[Exercise directions] Repeat each entry in full, exactly.

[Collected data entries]
______________________________
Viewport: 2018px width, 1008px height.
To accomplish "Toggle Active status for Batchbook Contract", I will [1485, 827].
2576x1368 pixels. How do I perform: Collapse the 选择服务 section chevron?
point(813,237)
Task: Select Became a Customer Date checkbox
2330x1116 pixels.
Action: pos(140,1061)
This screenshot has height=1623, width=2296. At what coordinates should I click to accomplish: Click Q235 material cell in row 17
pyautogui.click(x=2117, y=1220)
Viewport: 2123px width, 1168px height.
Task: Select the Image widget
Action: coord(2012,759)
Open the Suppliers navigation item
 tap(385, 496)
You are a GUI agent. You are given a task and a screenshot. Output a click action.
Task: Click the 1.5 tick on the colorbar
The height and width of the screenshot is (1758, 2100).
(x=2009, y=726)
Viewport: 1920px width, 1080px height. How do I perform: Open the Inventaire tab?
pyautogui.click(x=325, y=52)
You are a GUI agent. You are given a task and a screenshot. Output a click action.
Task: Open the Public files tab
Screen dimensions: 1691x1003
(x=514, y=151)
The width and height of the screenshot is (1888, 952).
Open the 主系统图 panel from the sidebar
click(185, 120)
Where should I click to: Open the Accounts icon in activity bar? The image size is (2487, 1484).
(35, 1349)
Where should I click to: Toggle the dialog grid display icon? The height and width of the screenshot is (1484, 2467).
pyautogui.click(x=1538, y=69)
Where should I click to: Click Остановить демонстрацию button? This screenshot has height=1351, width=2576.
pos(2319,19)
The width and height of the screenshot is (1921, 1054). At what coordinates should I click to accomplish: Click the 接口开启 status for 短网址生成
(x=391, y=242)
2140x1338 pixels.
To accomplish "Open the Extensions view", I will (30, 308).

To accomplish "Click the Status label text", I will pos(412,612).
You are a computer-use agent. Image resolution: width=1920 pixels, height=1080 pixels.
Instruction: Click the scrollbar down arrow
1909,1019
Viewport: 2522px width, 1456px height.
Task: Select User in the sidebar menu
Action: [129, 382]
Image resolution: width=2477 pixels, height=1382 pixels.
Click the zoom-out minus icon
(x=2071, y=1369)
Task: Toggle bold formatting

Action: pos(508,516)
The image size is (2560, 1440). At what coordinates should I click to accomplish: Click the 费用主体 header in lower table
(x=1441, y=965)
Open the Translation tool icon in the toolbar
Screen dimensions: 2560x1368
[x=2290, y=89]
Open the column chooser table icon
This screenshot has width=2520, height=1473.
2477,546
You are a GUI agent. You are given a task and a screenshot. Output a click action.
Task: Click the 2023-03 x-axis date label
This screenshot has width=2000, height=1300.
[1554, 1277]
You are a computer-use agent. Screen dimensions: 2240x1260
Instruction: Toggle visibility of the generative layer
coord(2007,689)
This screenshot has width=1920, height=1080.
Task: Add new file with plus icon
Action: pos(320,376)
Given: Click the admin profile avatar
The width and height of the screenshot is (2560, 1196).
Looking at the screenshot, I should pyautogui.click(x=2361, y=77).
______________________________
[Written reply]
Viewport: 2018px width, 1008px height.
To accomplish "Toggle Active status for Batchbook Contract", I will [1485, 827].
2576x1368 pixels. How do I perform: Collapse the 选择服务 section chevron?
point(813,237)
Task: Select Became a Customer Date checkbox
2330x1116 pixels.
Action: pos(140,1061)
This screenshot has height=1623, width=2296. At what coordinates should I click to accomplish: Click Q235 material cell in row 17
pyautogui.click(x=2117, y=1220)
Viewport: 2123px width, 1168px height.
Task: Select the Image widget
Action: coord(2012,759)
Open the Suppliers navigation item
 tap(385, 496)
You are a GUI agent. You are given a task and a screenshot. Output a click action.
Task: Click the 1.5 tick on the colorbar
The height and width of the screenshot is (1758, 2100).
(x=2009, y=726)
Viewport: 1920px width, 1080px height. How do I perform: Open the Inventaire tab?
pyautogui.click(x=325, y=52)
You are a GUI agent. You are given a task and a screenshot. Output a click action.
Task: Open the Public files tab
Screen dimensions: 1691x1003
(x=514, y=151)
The width and height of the screenshot is (1888, 952).
Open the 主系统图 panel from the sidebar
click(185, 120)
Where should I click to: Open the Accounts icon in activity bar? The image size is (2487, 1484).
(35, 1349)
Where should I click to: Toggle the dialog grid display icon? The height and width of the screenshot is (1484, 2467).
pyautogui.click(x=1538, y=69)
Where should I click to: Click Остановить демонстрацию button? This screenshot has height=1351, width=2576.
pos(2319,19)
The width and height of the screenshot is (1921, 1054). At what coordinates should I click to accomplish: Click the 接口开启 status for 短网址生成
(x=391, y=242)
2140x1338 pixels.
To accomplish "Open the Extensions view", I will (30, 308).

To accomplish "Click the Status label text", I will pos(412,612).
You are a computer-use agent. Image resolution: width=1920 pixels, height=1080 pixels.
Instruction: Click the scrollbar down arrow
1909,1019
Viewport: 2522px width, 1456px height.
Task: Select User in the sidebar menu
Action: [129, 382]
Image resolution: width=2477 pixels, height=1382 pixels.
Click the zoom-out minus icon
(x=2071, y=1369)
Task: Toggle bold formatting

Action: pos(508,516)
The image size is (2560, 1440). At what coordinates should I click to accomplish: Click the 费用主体 header in lower table
(x=1441, y=965)
Open the Translation tool icon in the toolbar
Screen dimensions: 2560x1368
[x=2290, y=89]
Open the column chooser table icon
This screenshot has width=2520, height=1473.
2477,546
You are a GUI agent. You are given a task and a screenshot. Output a click action.
Task: Click the 2023-03 x-axis date label
This screenshot has width=2000, height=1300.
[1554, 1277]
You are a computer-use agent. Screen dimensions: 2240x1260
Instruction: Toggle visibility of the generative layer
coord(2007,689)
This screenshot has width=1920, height=1080.
Task: Add new file with plus icon
Action: pos(320,376)
Given: Click the admin profile avatar
The width and height of the screenshot is (2560, 1196).
Looking at the screenshot, I should pyautogui.click(x=2361, y=77).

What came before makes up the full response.